After seven years, Worthington has a bakery again
WORTHINGTON -- After being without a bakery for seven years, people may once again enjoy fresh baked goods in Worthington. Panaderia Mi Tierra Bakery opened Tuesday at the former 10th Street Station location on Worthington's 10th Street. Owners J...
WORTHINGTON -- After being without a bakery for seven years, people may once again enjoy fresh baked goods in Worthington.
Panaderia Mi Tierra Bakery opened Tuesday at the former 10th Street Station location on Worthington's 10th Street. Owners Juan and Kerry Cuate learned of Worthington from friends who told them the town had no bakery. The couple previously operated a bakery in Long Prairie, a town of about 3,000 people.
"We came to Worthington in March to look and see what was down here," Kerry said. "This town has a much busier downtown area than where we were."
For Juan, owning and operating a bakery has been his life long dream.
"Everyone in my family is a baker," he said. "Since I was a little boy I have worked in a bakery."
Juan's father still operates a bakery in the state of Morelos, Mexico.
The bakery offers many types of Mexican pastries such as empanadas, cookies, sweet biscuits, conchas, bolillo, telera and pastel de tres leches (three milk cake). They also sell donuts, long johns, bismarks and cakes. For special occasion cakes, the bakery needs one or two days notice to bake and decorate the cake.
According to Juan, the most popular items so far have been the conchas, empanadas and bolillo (a white bread).

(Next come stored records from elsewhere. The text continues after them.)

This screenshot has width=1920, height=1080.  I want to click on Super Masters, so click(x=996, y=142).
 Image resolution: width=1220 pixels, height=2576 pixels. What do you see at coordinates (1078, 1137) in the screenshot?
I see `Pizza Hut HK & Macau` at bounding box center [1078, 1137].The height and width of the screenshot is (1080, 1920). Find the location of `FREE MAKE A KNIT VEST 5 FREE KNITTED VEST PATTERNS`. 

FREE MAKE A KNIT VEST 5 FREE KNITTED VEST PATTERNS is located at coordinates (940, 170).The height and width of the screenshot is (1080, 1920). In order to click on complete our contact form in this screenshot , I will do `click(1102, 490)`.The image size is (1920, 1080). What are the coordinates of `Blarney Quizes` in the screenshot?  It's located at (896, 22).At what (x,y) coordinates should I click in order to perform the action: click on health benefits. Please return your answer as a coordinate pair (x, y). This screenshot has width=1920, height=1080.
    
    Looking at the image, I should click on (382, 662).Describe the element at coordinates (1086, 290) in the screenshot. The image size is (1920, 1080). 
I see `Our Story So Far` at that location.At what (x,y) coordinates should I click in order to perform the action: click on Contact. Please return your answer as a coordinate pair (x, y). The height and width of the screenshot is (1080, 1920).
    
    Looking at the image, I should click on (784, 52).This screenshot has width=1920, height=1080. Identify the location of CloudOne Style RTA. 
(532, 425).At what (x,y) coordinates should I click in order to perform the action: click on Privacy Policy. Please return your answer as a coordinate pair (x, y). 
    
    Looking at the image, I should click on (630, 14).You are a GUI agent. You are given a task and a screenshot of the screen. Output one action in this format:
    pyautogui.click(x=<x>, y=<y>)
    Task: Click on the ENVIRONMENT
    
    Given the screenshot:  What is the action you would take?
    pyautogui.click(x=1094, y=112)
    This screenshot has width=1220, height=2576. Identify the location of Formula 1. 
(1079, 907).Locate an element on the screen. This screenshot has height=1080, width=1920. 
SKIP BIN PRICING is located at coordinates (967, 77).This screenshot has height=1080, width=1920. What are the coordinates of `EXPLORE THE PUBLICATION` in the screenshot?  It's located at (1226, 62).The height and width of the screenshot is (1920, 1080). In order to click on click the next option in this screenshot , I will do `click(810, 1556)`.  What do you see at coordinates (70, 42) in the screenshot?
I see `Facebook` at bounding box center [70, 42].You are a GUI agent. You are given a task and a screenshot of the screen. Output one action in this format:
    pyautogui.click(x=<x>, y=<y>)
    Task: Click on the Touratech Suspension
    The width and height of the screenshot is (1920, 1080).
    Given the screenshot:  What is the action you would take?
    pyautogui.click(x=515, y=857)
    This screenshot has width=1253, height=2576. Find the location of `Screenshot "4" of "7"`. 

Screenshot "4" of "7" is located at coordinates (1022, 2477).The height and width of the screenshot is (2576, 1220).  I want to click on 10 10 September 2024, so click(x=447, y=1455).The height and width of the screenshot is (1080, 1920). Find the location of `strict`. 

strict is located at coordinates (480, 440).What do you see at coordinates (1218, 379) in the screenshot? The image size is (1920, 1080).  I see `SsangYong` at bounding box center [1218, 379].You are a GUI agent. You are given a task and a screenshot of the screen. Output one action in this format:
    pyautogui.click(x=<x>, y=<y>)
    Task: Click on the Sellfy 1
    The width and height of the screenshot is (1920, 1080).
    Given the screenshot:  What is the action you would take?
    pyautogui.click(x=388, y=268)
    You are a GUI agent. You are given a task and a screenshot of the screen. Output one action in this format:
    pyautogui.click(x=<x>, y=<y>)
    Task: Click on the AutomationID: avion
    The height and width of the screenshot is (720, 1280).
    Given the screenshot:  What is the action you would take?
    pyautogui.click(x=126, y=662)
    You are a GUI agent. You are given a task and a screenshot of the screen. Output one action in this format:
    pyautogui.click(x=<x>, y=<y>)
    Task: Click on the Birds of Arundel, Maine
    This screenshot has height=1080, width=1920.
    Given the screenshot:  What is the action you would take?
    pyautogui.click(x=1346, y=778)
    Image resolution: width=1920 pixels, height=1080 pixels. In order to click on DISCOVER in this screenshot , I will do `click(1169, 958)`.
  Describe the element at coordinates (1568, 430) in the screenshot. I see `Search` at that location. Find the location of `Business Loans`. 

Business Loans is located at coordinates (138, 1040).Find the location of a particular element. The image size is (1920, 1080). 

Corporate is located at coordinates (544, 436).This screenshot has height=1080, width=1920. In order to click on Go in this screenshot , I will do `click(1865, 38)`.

Everyone who works at the bakery is bilingual. Kerry said they are more than happy to explain the different varieties of pastries to customers, and they are happy to answer questions people may have.
"People seem to be excited and happy there's a bakery in town," Kerry said. "We want people from all cultures to come here."
The Cuates have been married for 10 years, and Kerry said her husband has had a dream to own a bakery for many years. Kerry also works full-time at Southwest Crisis Center.
"I used to say, 'I'm not doing that,'" she said. "At some point I just really felt this is Juan's dream and I need to support him.
"Now that I am into it I really like it a lot," she said. "We both have our strengths. I don't bake. I do the paperwork side."
The Cuates' 9-year-old daughter, Karina, also remembers her dad talking about opening a bakery.
"I remember when we lived in Long Prairie and it didn't have a bakery Dad always said, 'Someday I'm going to open a bakery,'" said Karina. "And finally we did."
In April 2006, the Cuates purchased the former Tenth Street Station building and began remodeling it. They hope to rent out the extra space to people who would like to have a small shop in downtown.
Kerry and the children moved here in September so their two children, Karina and 5-year-old Alex, could start school. Juan moved down in October.
"It was a long process doing a business plan, working with the bank, city and health inspectors," said Kerry.
So far, the Cuates are pleased with the number of customers that have stopped in the bakery in the short time it has been open. They hope business will pick up even more as word travels.
"If there is something we're not offering that people want they can ask us," Kerry said.
Over time the business may expand its offerings depending on what customers are asking for.
The bakery is open from 7 a.m. to 7 p.m. Mondays through Fridays and from 8 a.m. to 7 p.m. on Saturdays.